Segundo o professor e pesquisador em Ciências Sociais da Universidade Federal de Mato Grosso do Sul (UFMS), Guilherme Passamani de um modo geral, a sociedade brasileira está despreparada para o envelhecimento da população, principalmente no que se refere ao desrespeito às pessoas idosas. “Em algumas culturas, o envelhecimento é sinônimo de sabedoria e as pessoas se valem sempre das opiniões dos mais velhos, que seriam uma espécie de guardiões da sabedoria. Em nossa sociedade, isso pouco existe, os velhos são entendidos como pesos, fardos que as famílias precisam carregar".

O pesquisador ressalva que o envelhecimento, efetivamente, é tratado como um fim da vida. "É como um momento de desvalorização dos sujeitos, principalmente em nossa sociedade. É evidente, do ponto de vista biológico, que quanto mais idade nós temos, talvez mais perto da morte nós estejamos, mas nós não somos só um corpo biológico, nós somos sujeitos culturais, seres sociais”.

Passamani ressalta que, com o aumento da longevidade, é necessária uma transformação na forma de gestão da sociedade. “O impacto do envelhecimento deve ser ressignificado. As pessoas sempre entenderam os idosos são descartáveis, que podem ficar restritos ao mundo da casa, ser mandados para asilos e, posteriormente, para os cemitérios. Hoje, esse momento é muito depois, prolongou-se o curso da vida e as pessoas ainda não entenderam como inserir todos esses sujeitos de forma digna na vida em sociedade. Então, nós vivemos ainda esse processo de tentativa de acomodação com dignidade”.
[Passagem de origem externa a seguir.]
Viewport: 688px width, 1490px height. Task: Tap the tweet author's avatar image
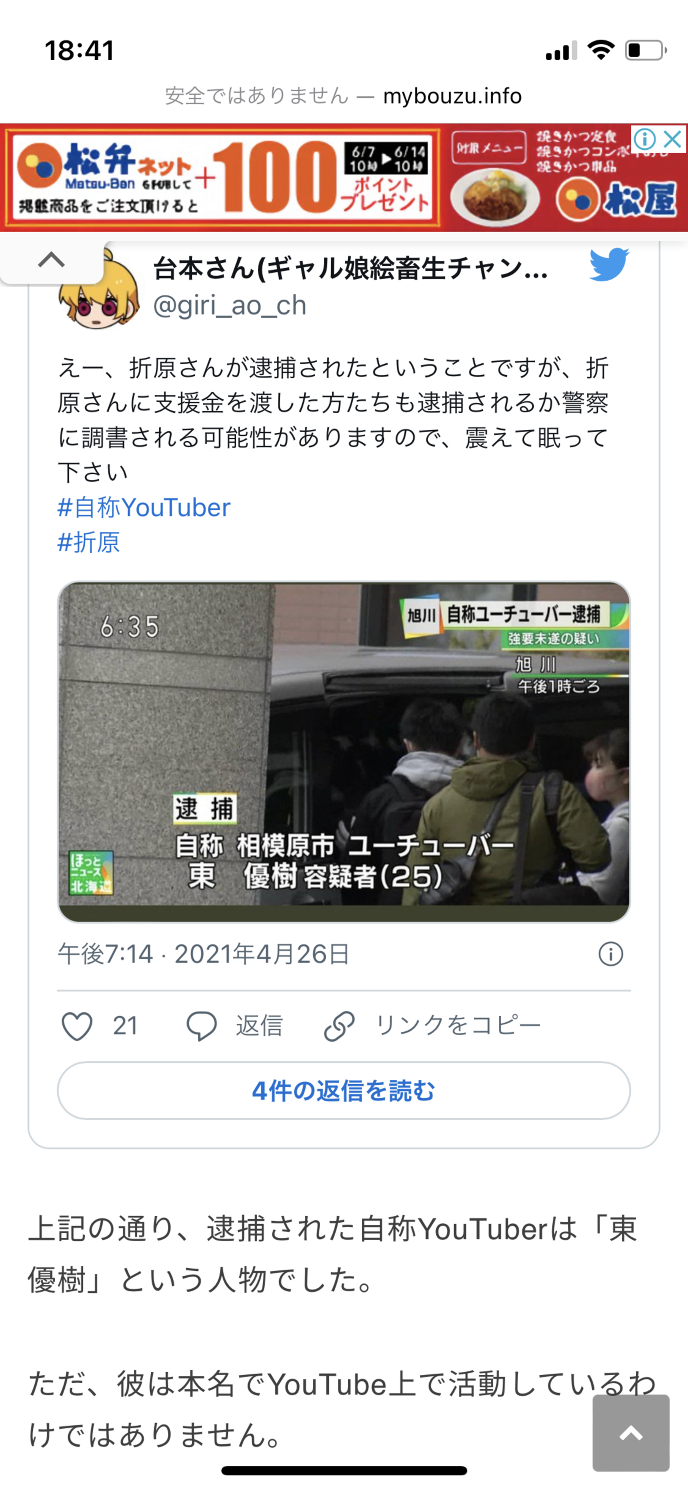tap(99, 290)
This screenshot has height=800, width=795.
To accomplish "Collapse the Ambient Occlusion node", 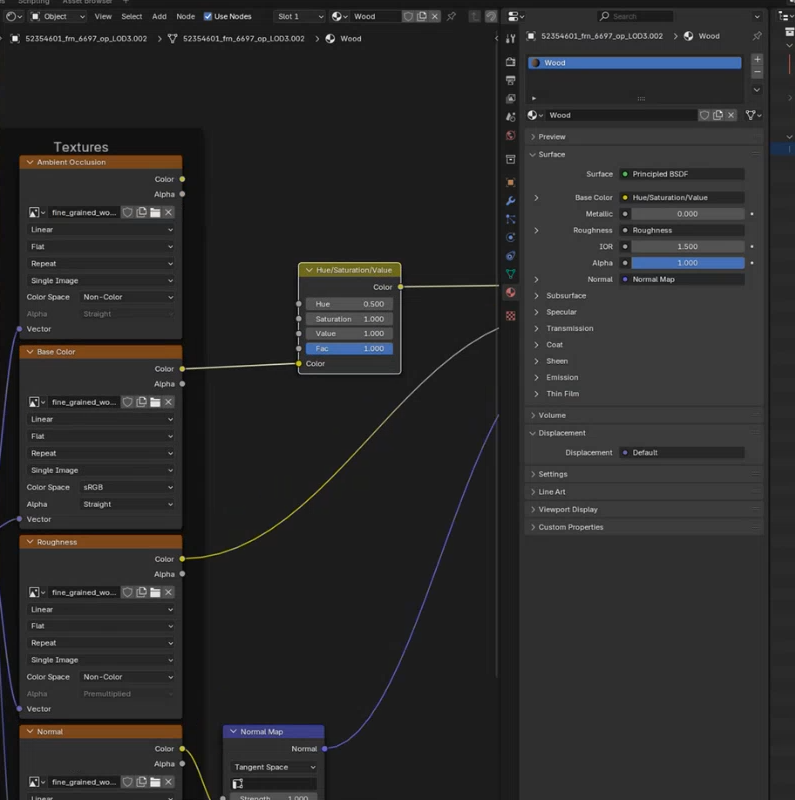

A aposentada Maria das Graças Victório, 68, afirma que o valor recebido da aposentadoria é insuficiente para manter o orçamento pessoal equilibrado. "Não há como contar apenas com o benefício concedido pela Previdência Social. É bastante difícil sobreviver com um salário mínimo, até por conta dos remédios que temos que comprar todo mês, dos gastos com a saúde que comprometem boa parte do nosso salário. Então, para nós idosos é muito importante voltar a trabalhar, mesmo que não tenhamos condições físicas para exercer determinados cargos em uma empresa".

Maria das Graças Victório acredita que a requalificação profissional é necessária para o retorno de idosos ao mercado de trabalhar. "Eu afirmo sempre que, se a pessoa tiver vontade de voltar a trabalhar e se capacitar, requalificar profissionalmente para isso, ela vai conseguir ser recolocada no mercado de trabalho e, com isso, ampliar a renda, manter as contas em equilíbrio e, principalmente, voltar a ter a sensação de estar ocupada".